Can you tell me what type of personal info Vodaphone was interested in? Innocuous stuff or something more than that? Thanks.


----------



## nitinkarkhanis (Sep 9, 2007)

tldmat said:


> In preperation for an upcoming trip I came across this on http://www.prepaidgsm.net/forum/showthread.php?t=9525
> 
> _the german prepaid SIM provider ORTEL now provides a new EU package called "cross"
> it cost 20 Euro / 30 days and offeres
> ...


_

When are you heading over? I'd be curious to hear about your experience with this option._


----------



## scarhill (Dec 29, 2014)

nitinkarkhanis said:


> When are you heading over? I'd be curious to hear about your experience with this option.

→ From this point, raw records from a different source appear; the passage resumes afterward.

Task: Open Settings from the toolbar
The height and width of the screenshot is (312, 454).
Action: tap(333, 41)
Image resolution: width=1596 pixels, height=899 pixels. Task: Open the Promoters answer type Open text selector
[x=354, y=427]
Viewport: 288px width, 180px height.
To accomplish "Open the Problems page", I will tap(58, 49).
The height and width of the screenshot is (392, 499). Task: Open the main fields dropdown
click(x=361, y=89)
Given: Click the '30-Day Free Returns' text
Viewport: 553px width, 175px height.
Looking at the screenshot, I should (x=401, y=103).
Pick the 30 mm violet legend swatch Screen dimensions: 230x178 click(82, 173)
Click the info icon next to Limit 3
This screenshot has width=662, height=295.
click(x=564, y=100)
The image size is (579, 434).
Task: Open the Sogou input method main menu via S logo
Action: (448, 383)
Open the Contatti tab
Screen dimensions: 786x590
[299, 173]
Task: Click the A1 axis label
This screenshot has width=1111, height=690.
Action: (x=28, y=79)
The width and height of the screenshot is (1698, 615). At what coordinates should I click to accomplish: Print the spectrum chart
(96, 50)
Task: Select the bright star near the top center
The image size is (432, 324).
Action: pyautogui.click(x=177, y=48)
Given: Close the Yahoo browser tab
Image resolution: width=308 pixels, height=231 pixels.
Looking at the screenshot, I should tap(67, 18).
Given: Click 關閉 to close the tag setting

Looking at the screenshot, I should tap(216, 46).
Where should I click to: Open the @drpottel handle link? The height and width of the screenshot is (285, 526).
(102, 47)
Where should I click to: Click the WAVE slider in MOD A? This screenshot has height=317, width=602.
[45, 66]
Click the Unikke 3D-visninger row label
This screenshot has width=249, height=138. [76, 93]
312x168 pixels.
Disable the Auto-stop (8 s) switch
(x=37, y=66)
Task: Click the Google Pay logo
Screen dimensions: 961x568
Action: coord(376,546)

Not the OP, but I just ordered an Ortel SIM today on Ebay. I'll update with my experience, but we don't head to Europe until April.


----------



## tldmat (Mar 4, 2015)

nitinkarkhanis said:


> When are you heading over? I'd be curious to hear about your experience with this option.


Being OCD on planning it is still a little ways off. Scarhill's trip will be before mine and I look forward to hearing about his experience.


----------



## nitinkarkhanis (Sep 9, 2007)

tldmat said:


> Being OCD on planning it is still a little ways off. Scarhill's trip will be before mine and I look forward to hearing about his experience.


Looks like Scarhill's trip comes after mine so I feel like the guinea pig here!


----------



## WaxComb (Oct 11, 2011)

Before T-Mobile, I would buy Ortel Mobile SIM cards from a vending machine in FRA. It was 10 Euros.


----------



## nitinkarkhanis (Sep 9, 2007)

scarhill said:


> Not the OP, but I just ordered an Ortel SIM today on Ebay. I'll update with my experience, but we don't head to Europe until April.


Scarhill, can you post which one you purchased? Will it work in a iPhone 5S. Thanks!


----------



## scarhill (Dec 29, 2014)

nitinkarkhanis said:


> Scarhill, can you post which one you purchased? Will it work in a iPhone 5S. Thanks!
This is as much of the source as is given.